**TASK BRIEF**
Reproduce nothing but the lines from the one containing "This screenshot has width=1306, height=924." to the end of the records below, each exactly as written.

**DATA EXCERPTS**
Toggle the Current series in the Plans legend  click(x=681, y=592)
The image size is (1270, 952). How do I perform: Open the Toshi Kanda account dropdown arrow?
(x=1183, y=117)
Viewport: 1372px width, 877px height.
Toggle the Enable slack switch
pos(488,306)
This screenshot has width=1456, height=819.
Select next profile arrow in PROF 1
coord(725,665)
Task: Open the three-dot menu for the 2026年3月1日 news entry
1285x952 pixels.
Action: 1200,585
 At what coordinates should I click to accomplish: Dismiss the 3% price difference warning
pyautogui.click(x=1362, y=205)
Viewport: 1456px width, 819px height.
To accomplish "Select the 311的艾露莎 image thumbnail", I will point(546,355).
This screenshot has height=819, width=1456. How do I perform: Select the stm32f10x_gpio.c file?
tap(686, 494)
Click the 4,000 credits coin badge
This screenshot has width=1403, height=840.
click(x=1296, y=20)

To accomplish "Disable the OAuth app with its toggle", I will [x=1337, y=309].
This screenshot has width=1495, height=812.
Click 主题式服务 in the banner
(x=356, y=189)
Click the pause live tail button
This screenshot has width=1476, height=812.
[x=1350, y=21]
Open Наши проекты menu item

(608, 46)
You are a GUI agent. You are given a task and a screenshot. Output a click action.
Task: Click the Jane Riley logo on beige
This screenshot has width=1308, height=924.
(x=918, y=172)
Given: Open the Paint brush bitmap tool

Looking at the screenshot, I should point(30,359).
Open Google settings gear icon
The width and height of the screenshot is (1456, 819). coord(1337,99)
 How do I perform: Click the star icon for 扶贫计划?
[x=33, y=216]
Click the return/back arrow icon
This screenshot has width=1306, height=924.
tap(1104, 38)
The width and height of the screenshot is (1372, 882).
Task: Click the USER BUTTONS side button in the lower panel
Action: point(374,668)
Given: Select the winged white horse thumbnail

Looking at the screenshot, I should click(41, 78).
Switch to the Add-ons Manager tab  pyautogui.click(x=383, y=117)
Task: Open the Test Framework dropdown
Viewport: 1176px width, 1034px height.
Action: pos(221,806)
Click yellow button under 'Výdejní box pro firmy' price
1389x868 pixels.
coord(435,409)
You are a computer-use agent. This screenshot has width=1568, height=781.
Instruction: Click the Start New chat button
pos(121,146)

**ANSWER TO THE PROBLEM**
This screenshot has width=1306, height=924.
tap(1104, 38)
The width and height of the screenshot is (1372, 882).
Task: Click the USER BUTTONS side button in the lower panel
Action: point(374,668)
Given: Select the winged white horse thumbnail

Looking at the screenshot, I should click(41, 78).
Switch to the Add-ons Manager tab  pyautogui.click(x=383, y=117)
Task: Open the Test Framework dropdown
Viewport: 1176px width, 1034px height.
Action: pos(221,806)
Click yellow button under 'Výdejní box pro firmy' price
1389x868 pixels.
coord(435,409)
You are a computer-use agent. This screenshot has width=1568, height=781.
Instruction: Click the Start New chat button
pos(121,146)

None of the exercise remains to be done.